We don't know if AIXI-approximating AIs would even be intelligent; how then can we be so confident that AIXI is a normative model and a definition of intelligence? This and other intuitions are likely underlying Goertzel's cautious epistemic state, and LessWrong/SingInst truly hasn't addressed issues like this. We don't know what it takes to build AGI, we don't know if intelligence runs on Bayes structure. Modern decision theory indicates that Eliezer was wrong, that Bayes structure isn't fundamental to agentic optimization, that it only applies in certain cases, that Bayesian information theoretic models of cognition might not capture the special sauce of intelligence. What is fundamental? We don't know! In the meantime we should be careful about drawing conclusions based on the assumed fundamental-ness of mathematical models which may or may not ultimately be accurate models, may or may not actually let you build literalistic self-improving AIs of the sort that LessWrong likes to speculate about.

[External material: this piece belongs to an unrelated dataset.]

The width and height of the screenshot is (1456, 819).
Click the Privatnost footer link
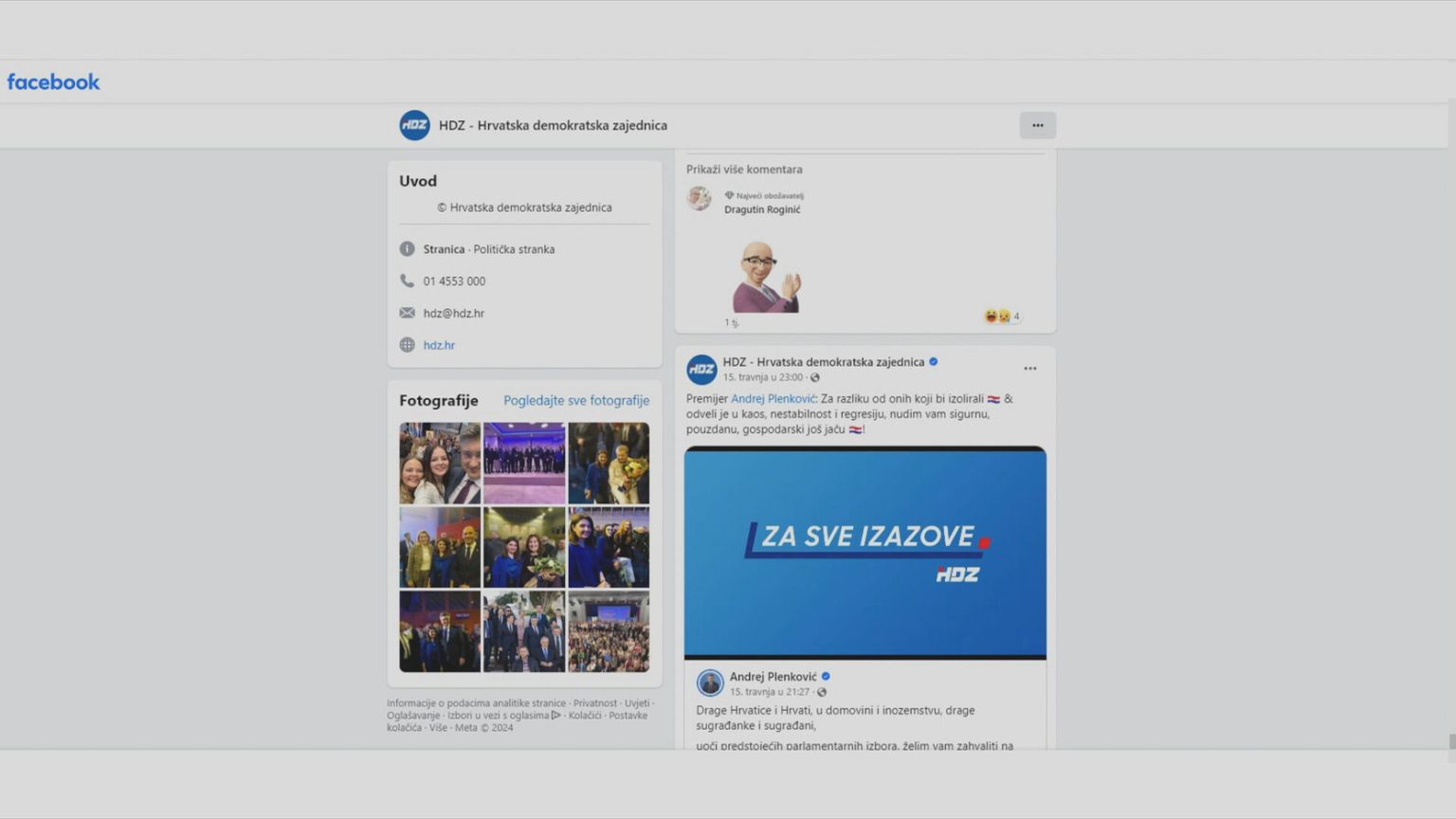594,703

I think your first paragraph was very useful.

I have no idea what your second paragraph is about -- "modern decision theory" is not a very specific citation. If there is research concluding that probability theory only applies to certain special cases of optimization, it would be awesome if you could make a top-level post explaining it to us!

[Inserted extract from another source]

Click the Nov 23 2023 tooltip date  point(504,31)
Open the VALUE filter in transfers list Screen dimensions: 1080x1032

There have already been many top-level posts, but you're right that I should have linked to them. Here is the LessWrong Wiki hub, here is a post by Wei Dai that cuts straight to the point.

Less Wrong memes think that person AIs won't be sufficiently person-like but they sort of tend to assume that conclusion rather than argue for it, which causes memes that aren't familiar with Less Wrong memes to wonder why Less Wrong memes are so incredibly confident that all AIs will necessarily act like autistic OCD people without any possibility at all of acting like normal reasonable people.

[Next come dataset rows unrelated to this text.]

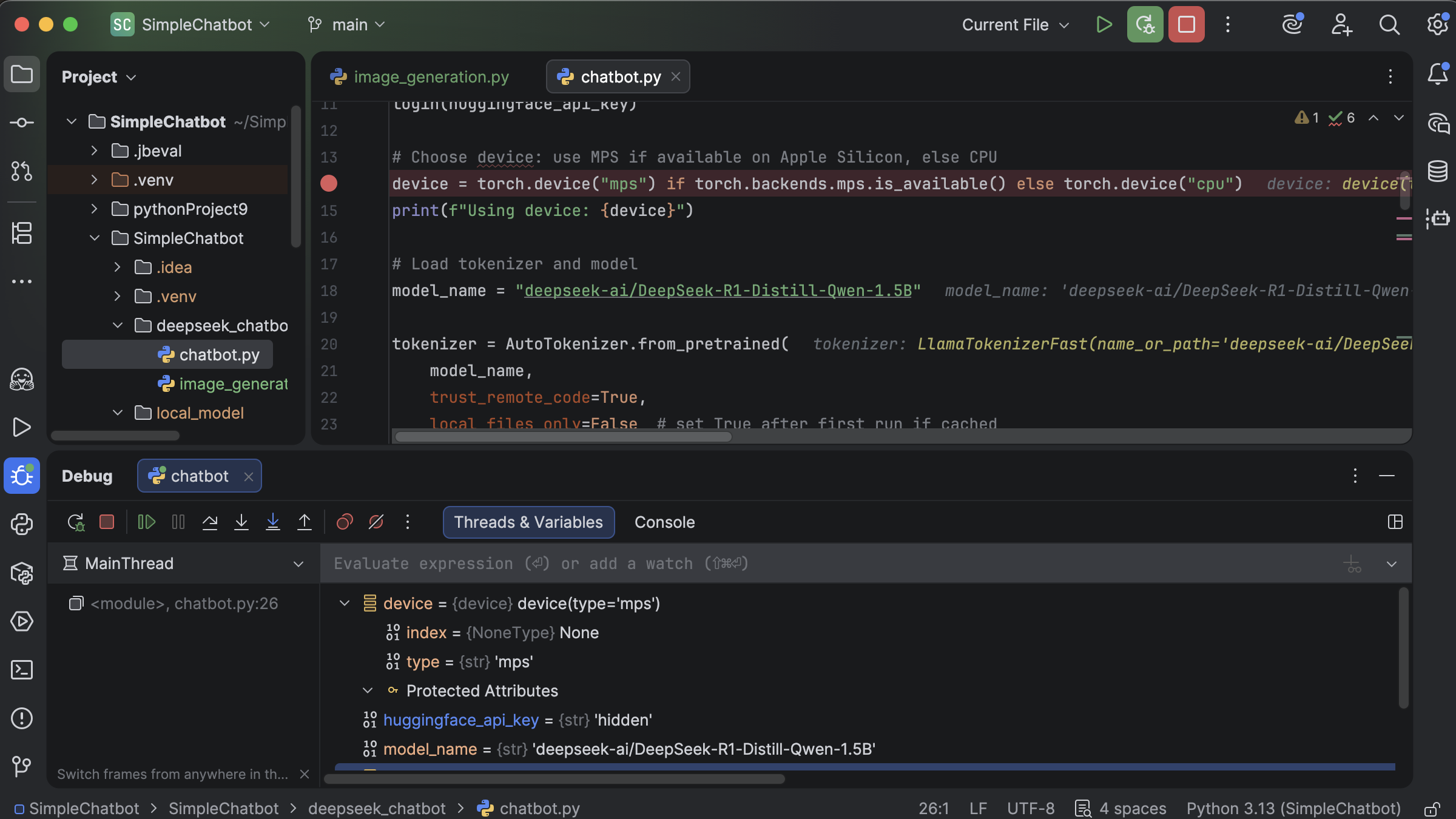Rerun the chatbot debug session
Image resolution: width=1456 pixels, height=819 pixels.
75,522
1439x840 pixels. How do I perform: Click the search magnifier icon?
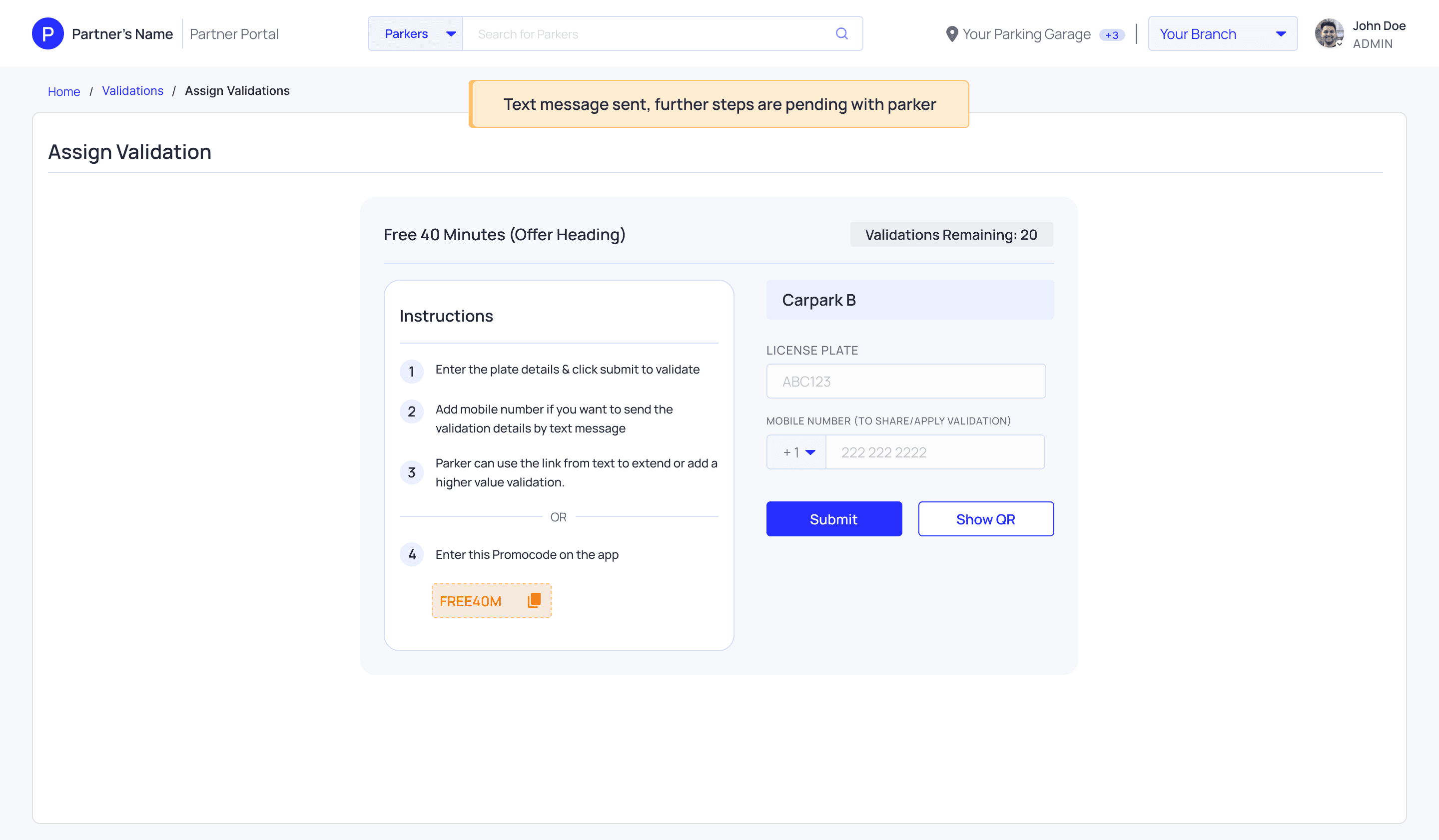coord(841,33)
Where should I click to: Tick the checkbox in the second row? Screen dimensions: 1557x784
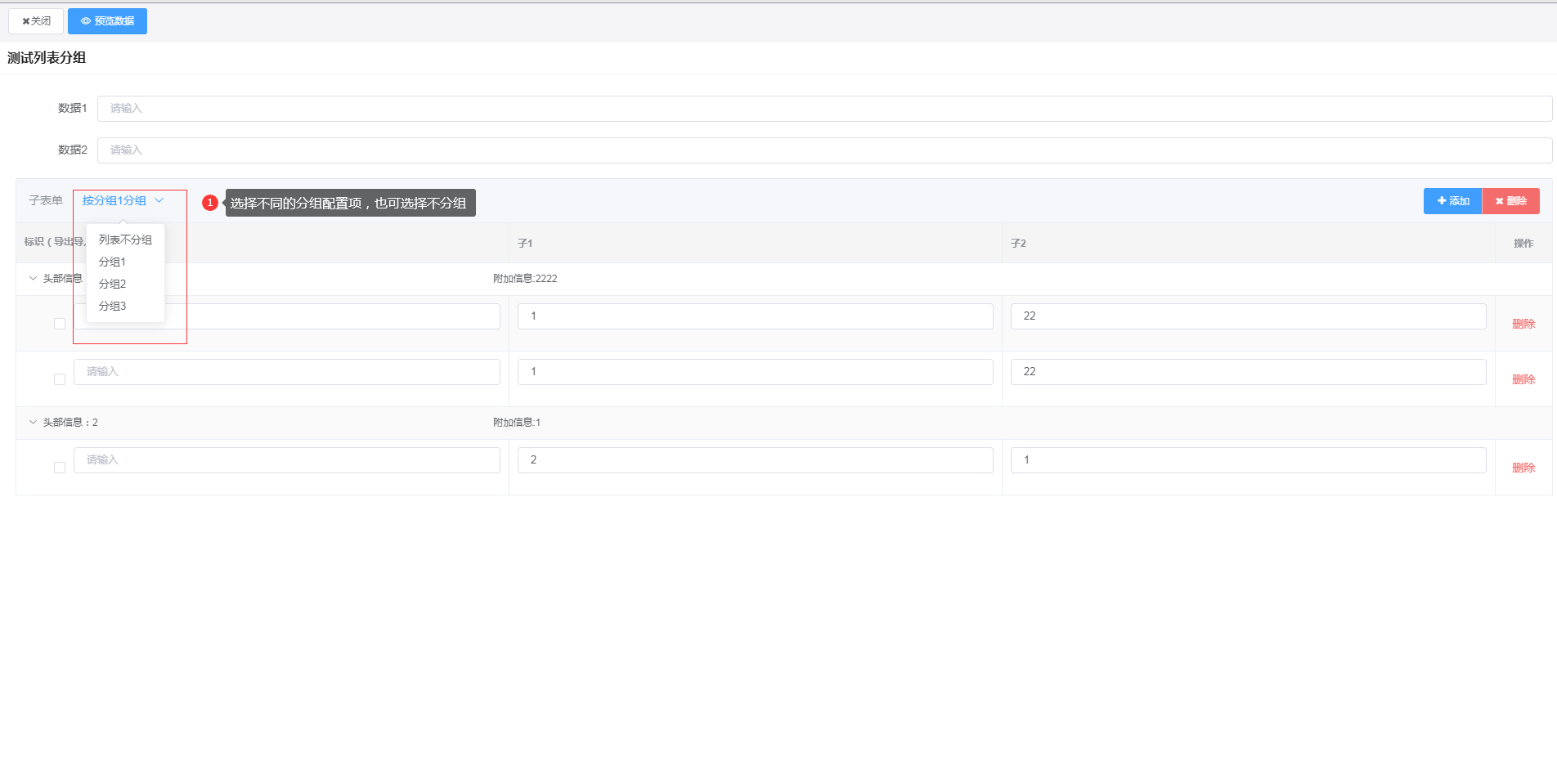coord(60,379)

A whole lot of the sequences are dedicated to outlining just how reasonably normal people don't act. I would want any Strong AI in charge of our fates to be person-like in that it is aware of what humans want in a way that we would accept, because the alternative to that is probably disaster, but I wouldn't want one to be person-like in that its inductive biases are more like a human's than an ideal Bayesian reasoner's, or that it reasons about moral issues the way humans do intuitively, because our biases are often massively inappropriate, and our moral intuitions incoherent.

inductive biases are more like a human's than an ideal Bayesian reasoner's

Check out this post by Vladimir Nesov: "The problem of choosing Bayesian priors is in general the problem of formalizing preference, it can't be solved completely without considering utility, without formalizing values, and values are very complicated. No simple morality, no simple probability." Of course, having a human prior doesn't necessitate being human-like... Or does it? Duh duh duh.

Today I'd rather say that we don't know if "priors" is a fundamentally meaningful decision-theoretic idea, and so discussing what does or doesn't determine it would be premature.

(Anybody who thinks I'm missing something, ask yourself: what do you think you know that you think I don't think you know? How could I have come to not think you know something that you think you know? Are you confident of that model? This is where chess-playing subskills are very useful.)

Wow, I only associate that level of arrogance with Eliezer.

Sounds like a good thing to have in a "before hitting 'reply,' consider these" checklist; but not to add to your own comment (for, as Will might say, "game-theoretic and signaling reasons.")

I don't see how it's arrogance, except maybe by insinuation/connotation; I'll think about how to remove the insinuation/connotation. I was trying to describe an important skill of rationality, not assert my supremacy at that skill. But describing a skill sort of presupposes that the audience lacks the skill. So it's awkward.

It's arrogance because you're implying that you've already thought of and rejected any objection the reader could come up with.

Didn't mean to imply that; deleted the offending paragraph at any rate.